Rapat benang-benang itu terjalin membentuk angan-anganmu. Merah kesumba, ungu
muda, hijau pupus adalah warna-warni impianmu.
Tahun
berganti dan lapis harapanmu kian menebal. Kau tambahkan warna-warna baru
pencerah angan. Lepas tahun berikutnya kau temukan benang baru berkualitas
terbaik. Kau sulamkan setiap helai benang itu sepenuh rasa. Serabutnya yang
berkilau seolah memberimu cahaya, tak memberi ruang pada semangatmu untuk
meredup.
Tahun
berganti tak berhenti. Demikian pula tamu periodik bulananmu. Selepas tahun
kelima kau dapati persediaan benang-benangmu telah menipis, tak banyak lagi
warna tersisa. Kau tak hendak berhenti apalagi putus asa, tetapi suamimu telah
terperangkap pada harapan yang pudar, tak hendak diantarnya kau mencari
benang-benang baru. Kini kau berjuang dengan benang-benang tersisa, warna
seadanya dengan jarum yang mulai tumpul. Sulaman angan macam apalagi yang bisa
kau buat?
Suamimu
masih rebah di dadamu nyaris setiap malam. Dekapannya
padamu tetaplah hangat dan seerat dahulu. Namun, dari seribu dongeng yang
hendak kau kisahkan, tak kau yakini lagi berapa yang masih tersimpan utuh dalam
ingatanmu.
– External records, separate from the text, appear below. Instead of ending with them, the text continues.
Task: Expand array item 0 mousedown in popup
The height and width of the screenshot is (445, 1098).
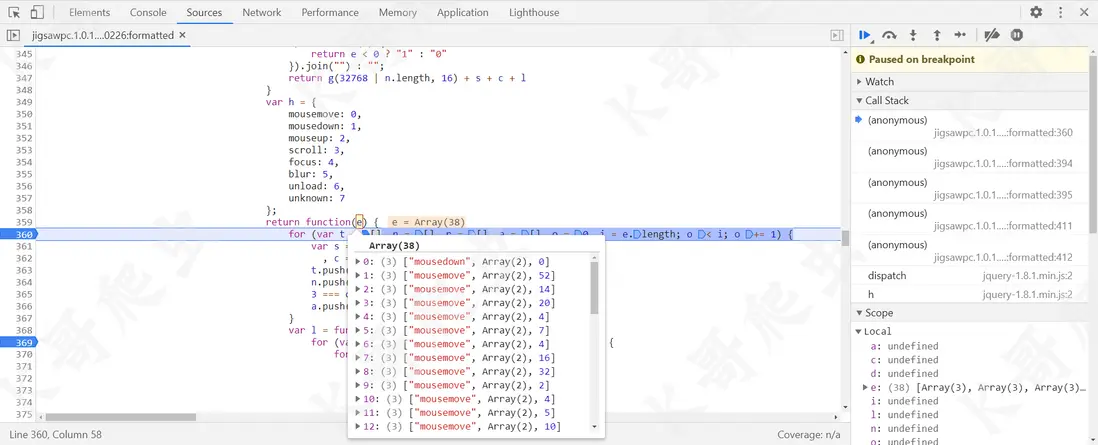Action: click(358, 261)
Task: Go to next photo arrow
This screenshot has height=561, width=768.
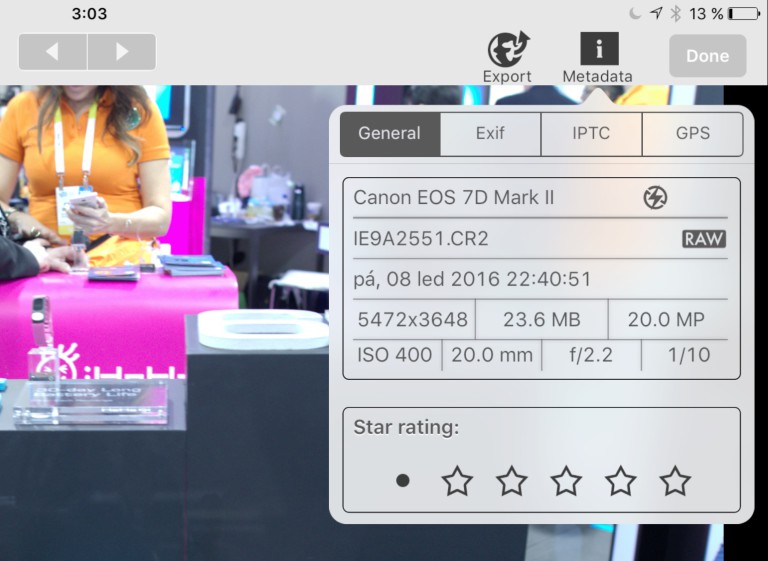Action: [122, 51]
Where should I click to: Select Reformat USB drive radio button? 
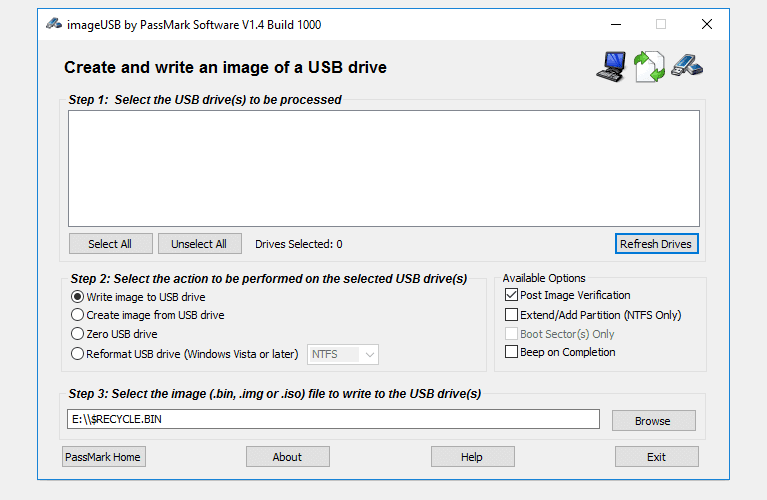coord(77,354)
Entahlah belasan ataukah satu.
Telah
selesai kau seka lekat partikel debu pada daun jendela dan bilah pintu ketika
sebuah becak menghentikan lajunya di pelataran rumah. Bibimu datang. Dibawanya
sebuah kotak merah. Terulur kotak itu padamu, dengan sepasang mata yang ingkar
dari lurusnya tatapanmu. Kau mengerti. Gerak mata yang menghindar itu demi
menyembunyikan prihatin tersirat. Bela rasa yang tak terungkapkan sejelasnya.
”Duduklah,
Ik, 1” salammu
menyambut dengan nada riang. Menyamarkan pedih yang berkilauan dalam genggaman
benakmu.
”Sehat
bayinya? Lancarkah air susu ibunya?” Lagi kau berkata, tepatnya berseru agar
nada riang itu tersampaikan sejelas-jelasnya. Nada yang menipu dan sungguh kau
tahu bahwa bibimu tak akan tertipu.
”Sehat,
sudah bertambah satu kilo beratnya,” bibi menjawab pelan.
Kau
seduh teh dalam poci. Kau sertakan tiga bongkah kecil gula batu. Kotak merah
itu terdiam di samping ibu poci dan sepasang anak cangkirnya. Kau tahu apa
isinya. Kue ku berbagai bentuk berwarna merah terbuat dari tepung ketan yang
legit, membalut kacang hijau tumbuk di dalamnya. Pastilah ada juga kue mangkuk
merah muda dengan daun pisang sebagai takirnya. Harum daun pisang terkukus itu
melekat samar. Apalagi? Barangkali kue wajik, yang butiran beras ketannya
saling melekat berkilau-kilau oleh minyak yang gurih. Entah merah muda atau
hijau warna wajik itu. Tapi yang tak akan tertinggal pastilah ada telur rebus
yang cangkangnya sungguh merah karena sumba. Itulah tradisi telur merah. Telur
penanda kelahiran, merah, perlambang kebahagiaan. Satu butir telur untuk
penanda bayi perempuan, sepasang telur untuk bayi laki-laki.
Kaummu
menamakan bingkisan itu Ma gui an atau Ma yek. Tradisi membagi buah tangan
sebagai penanda kelahiran tepat ketika sang bayi genap berusia satu bulan.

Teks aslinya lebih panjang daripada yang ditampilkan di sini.